As they cross a fallen catwalk over a fiery abyss left by the engines, Shoshanna and the terrorist fall into the flames and die as the others escape. They find the other bomb, detonate it and successfully open a hole in the hull. The survivors jump into the water, and swim to nearby rescue boats. The survivors watch as Poseidon sinks bow first, while Suzanne Harrison, a British agent who had been helping out, laments the fact that there are only nine survivors out of the 3,700 passengers and crew.

==Cast==

- Adam Baldwin as Sea Marshal Mike Rogo
- Rutger Hauer as Bishop August Schmidt
- Steve Guttenberg as Richard Clarke
- Bryan Brown as Jeffrey Eric Anderson
- Alexa Hamilton as Rachel Clarke
- Tinarie Van Wyk-Loots as Aimee Anderson
- C. Thomas Howell as Doctor Matthew Ballard
- Amber Sainsbury as Shelby Clarke
- Sylvia Syms as Belle Rosen
- Nathalie Boltt as Shoshanna
- Peter Weller as Captain Paul Gallico
- Alex Kingston as Suzanne Harrison
- Clive Mantle as James Martin
- Rory Copus as Dylan Clarke
- Geoff Pierson as Admiral Jennings
- Peter Dobson as Agent Percy
- Andrew Brent as Ronald Acre
- Peter Butler as Badawi

==Production==

The film was developed as a miniseries by Larry Levenson Productions, directed by John Putch, written by Bryce Zabel, and starring Adam Baldwin, Rutger Hauer and Steve Guttenberg. Filming took place in late 2004. It was initially slated to air on the Hallmark Channel, before NBC picked up the film. It was made shortly before a 2006 theatrical film based on Paul Gallico's novel The Poseidon Adventure was produced by Warner Bros. According to Variety, Warner Bros. produced the 2006 film under a contractual right to remake 1972 film, while Gallico's estate controlled the television rights to the book, which it sold to Hallmark Entertainment.
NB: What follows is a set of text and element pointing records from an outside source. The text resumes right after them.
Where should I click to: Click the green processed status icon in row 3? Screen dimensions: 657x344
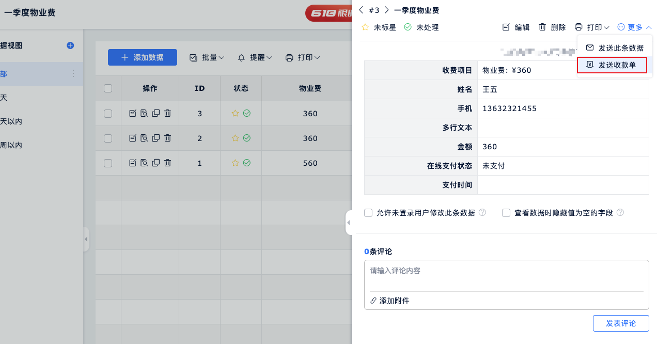click(x=247, y=114)
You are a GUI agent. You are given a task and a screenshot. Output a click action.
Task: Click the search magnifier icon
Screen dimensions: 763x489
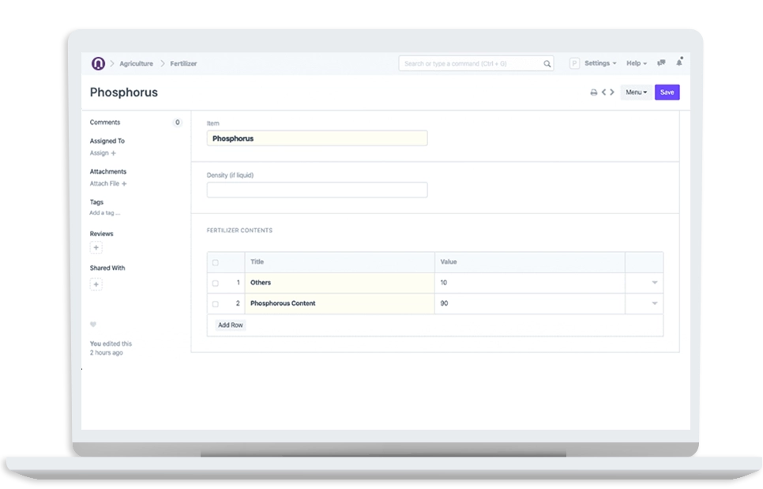click(547, 64)
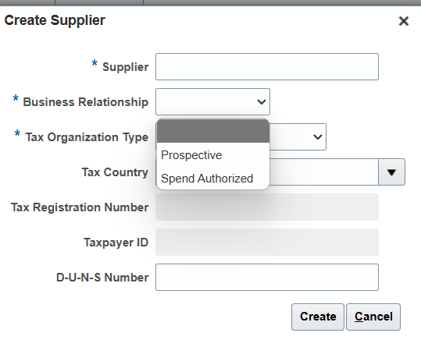421x347 pixels.
Task: Click the Tax Country label
Action: coord(115,172)
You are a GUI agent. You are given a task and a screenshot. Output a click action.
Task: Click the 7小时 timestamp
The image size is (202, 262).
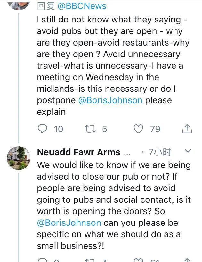tap(160, 152)
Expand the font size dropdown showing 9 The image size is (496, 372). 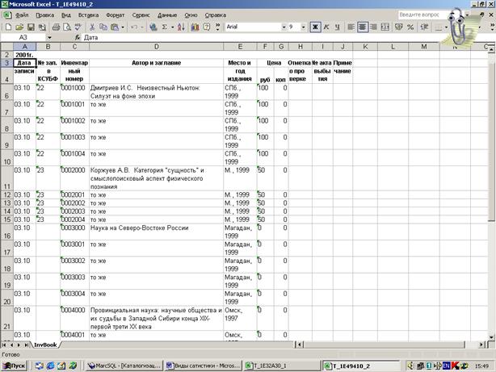tap(305, 27)
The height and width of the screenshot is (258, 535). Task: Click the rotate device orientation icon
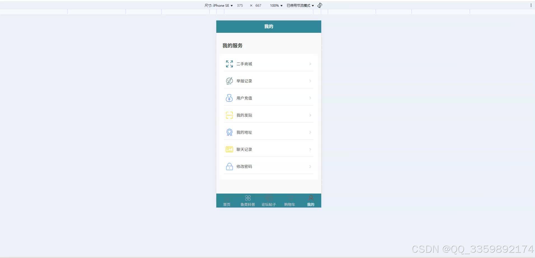(x=320, y=5)
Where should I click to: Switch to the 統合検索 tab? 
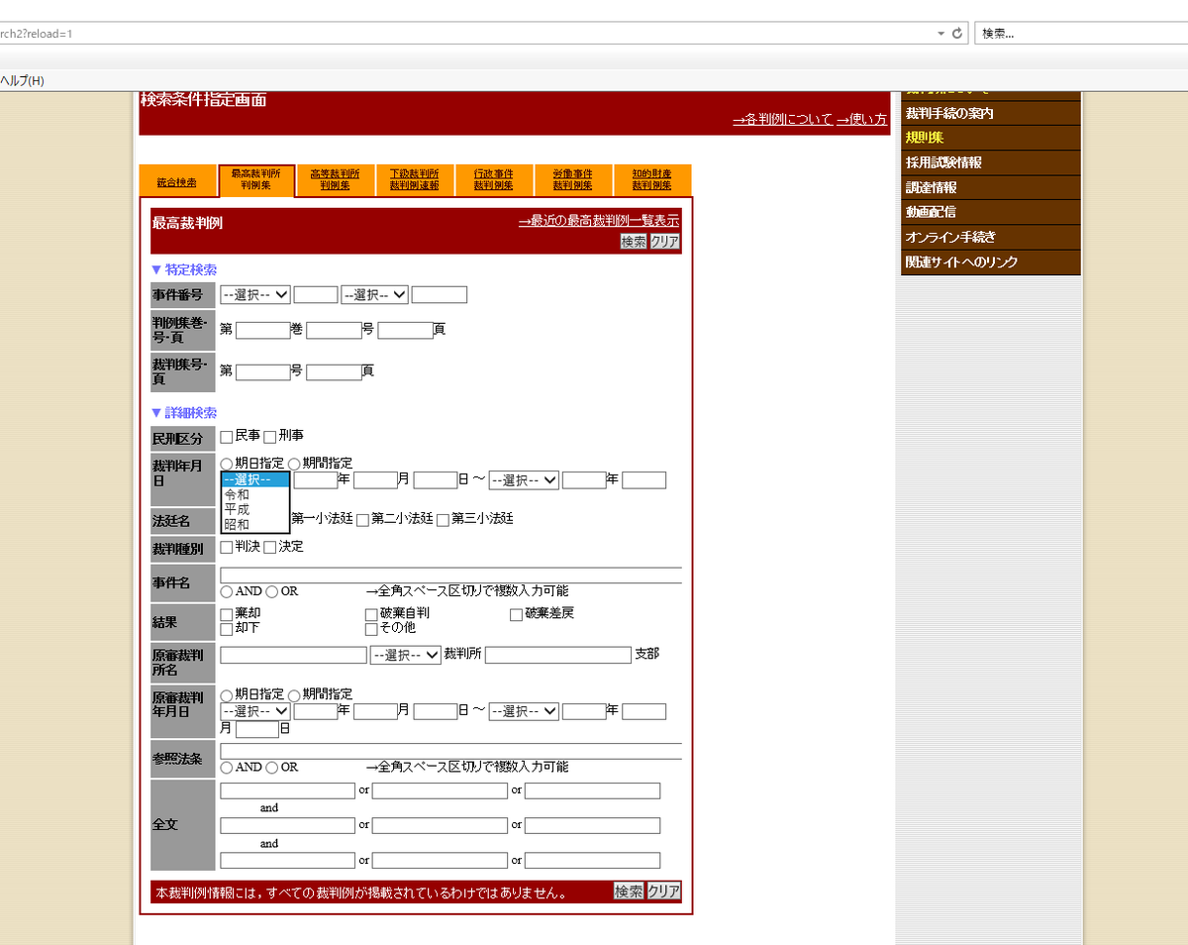point(177,180)
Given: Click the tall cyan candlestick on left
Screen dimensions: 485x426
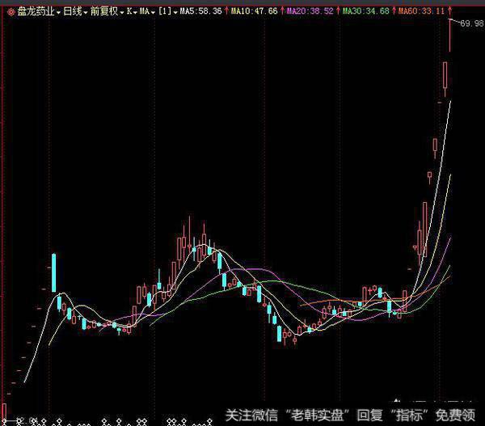Looking at the screenshot, I should [54, 272].
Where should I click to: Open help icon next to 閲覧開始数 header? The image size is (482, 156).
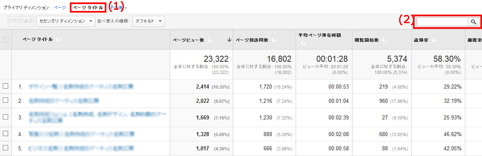tap(385, 40)
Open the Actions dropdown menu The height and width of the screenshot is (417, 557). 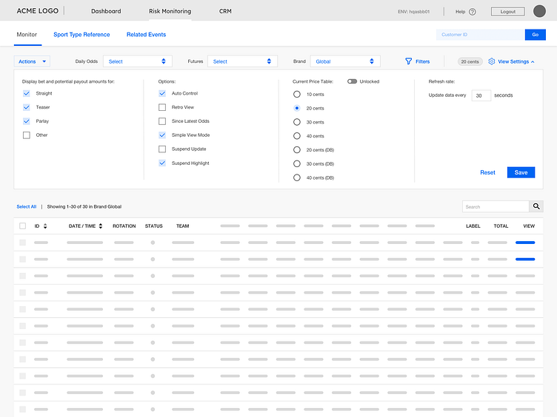32,61
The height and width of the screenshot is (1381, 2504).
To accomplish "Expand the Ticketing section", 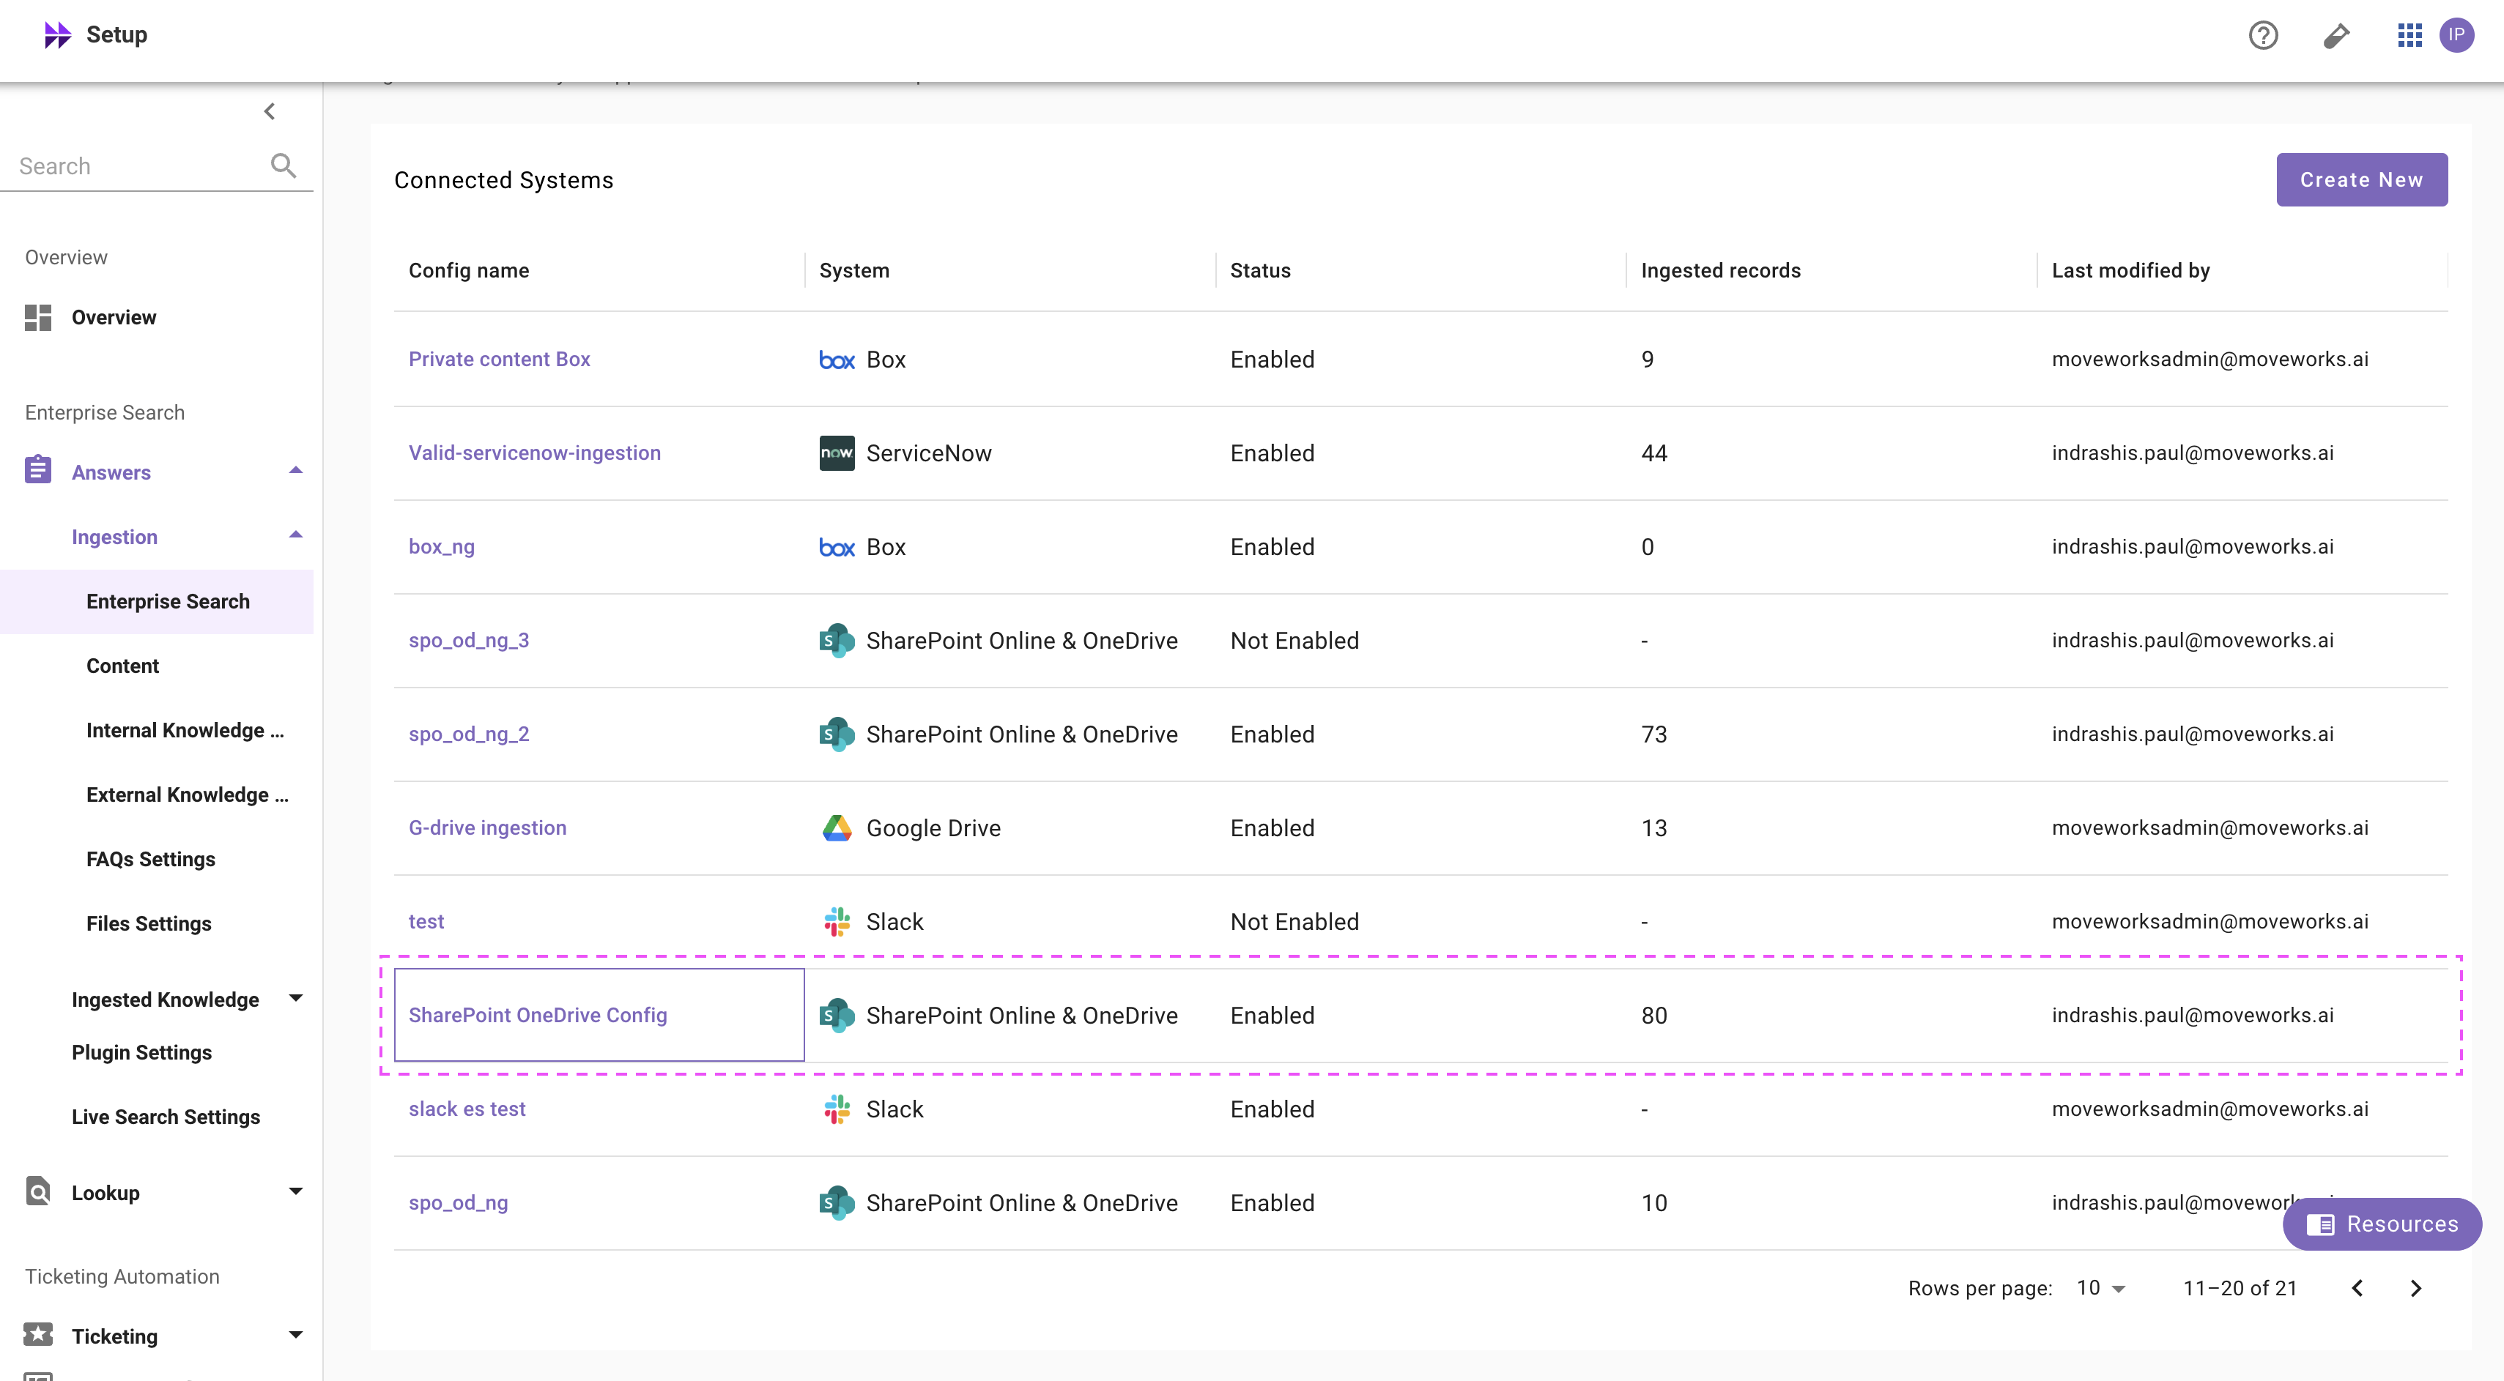I will 296,1335.
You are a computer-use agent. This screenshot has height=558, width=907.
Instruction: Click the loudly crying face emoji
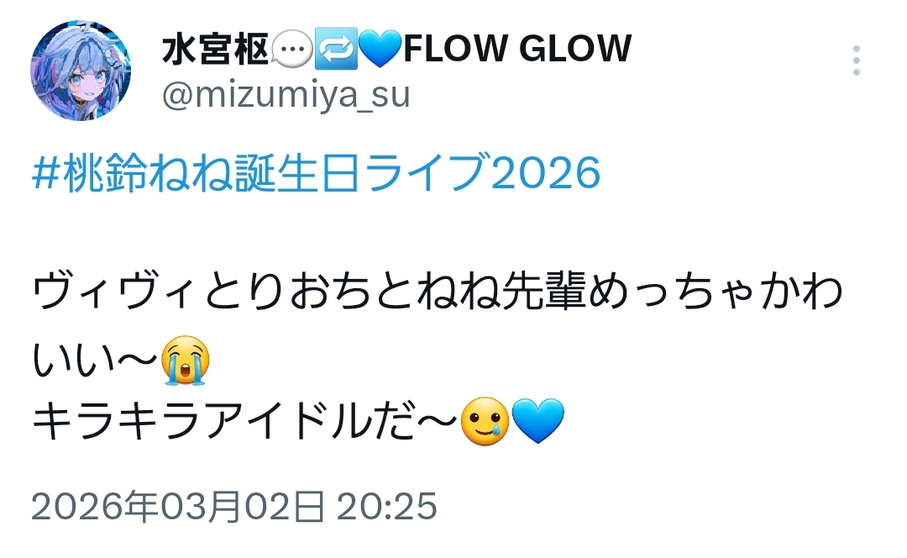click(x=185, y=360)
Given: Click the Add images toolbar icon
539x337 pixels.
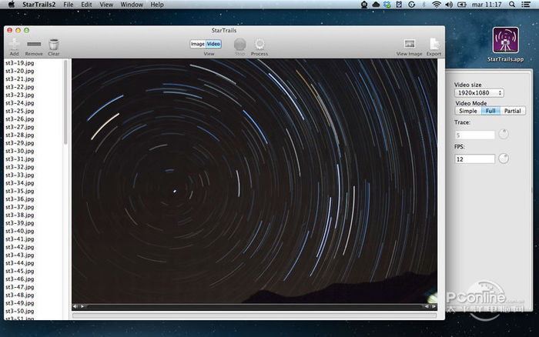Looking at the screenshot, I should (x=14, y=45).
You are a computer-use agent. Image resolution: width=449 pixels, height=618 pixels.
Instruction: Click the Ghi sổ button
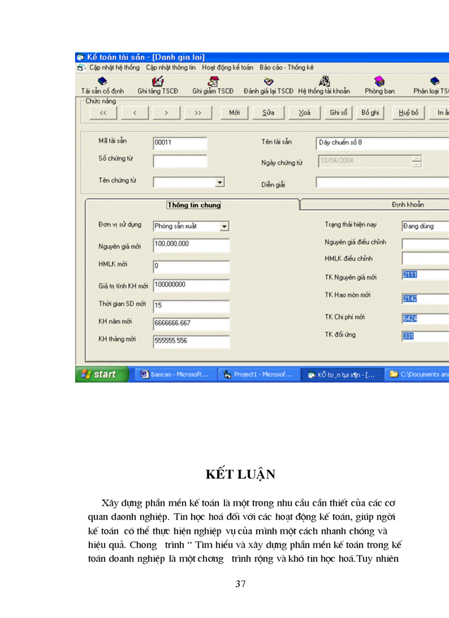(x=338, y=112)
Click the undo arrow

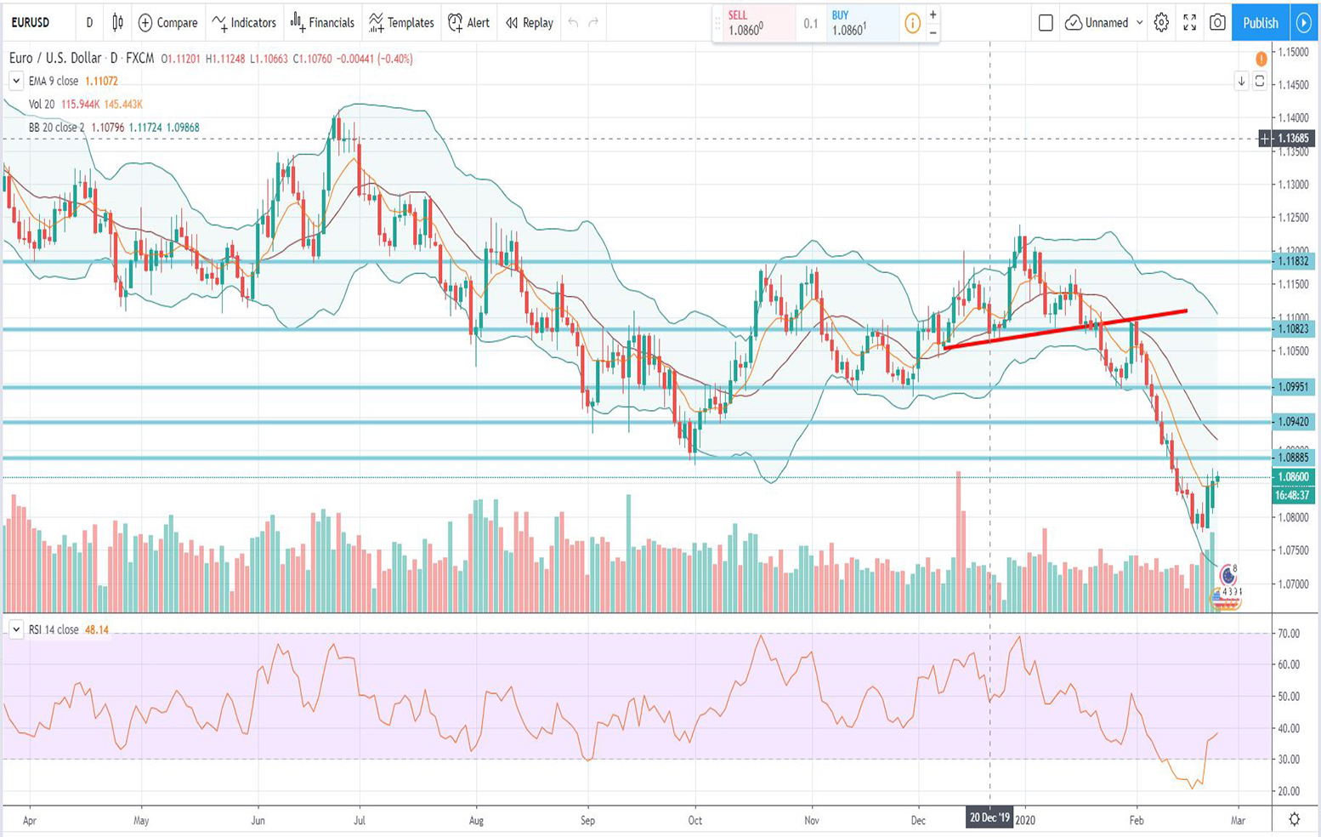click(x=573, y=23)
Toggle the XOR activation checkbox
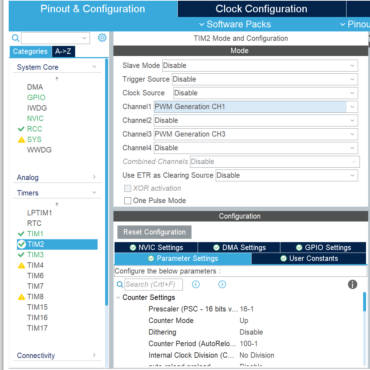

In the United States, NBC premiered the film in three-hour timeslot on November 20, 2005; while the film runs 174 minutes in total, about forty minutes of material was cut for the NBC broadcast to fit commercials. It also aired in 2005 on the Seven Network in Australia (with the name The New Poseidon Adventure), and in 2006 on the USA Network in the United States. In this adaptation, the plot differs from the original book and first feature film in that the ship capsized because of a terrorist act. Though many of the characters remained the same, several were added. Some were dropped altogether. The character of Mike Rogo was changed to a sea marshal who works for the U.S. Department of Homeland Security.

The film's final scenes include details from the novel of the Poseidon's sinking that were not part of the 1972 film adaptation. The final shot was from the air as the ship's propellers slipped beneath the surface, which, by design or coincidence, matches several photographs taken by a news plane of the final moments of the SS Andrea Doria in 1956.

==Reception==
Alessandra Stanley of The New York Times wrote that the film avoided the "entropy" of other remakes, adding "It is not quite as deliciously awful as the original 1972 disaster movie, but it comes pretty close". Tom Shales of The Washington Post said that "The characters are flabby yet weightless, just a disgruntled bunch of frumps who face death with hardly an ounce of credible emotion". In The Hollywood Reporter, Barry Garron praised the direction and special effects, but said "'The Morning After' isn't a song but the time period by which most of the movie will be forgotten".

The film drew 9.6 million viewers on NBC, putting the network in third place for that evening, behind CBS, airing the film Snow Wonder, and ABC, which aired Desperate Housewives.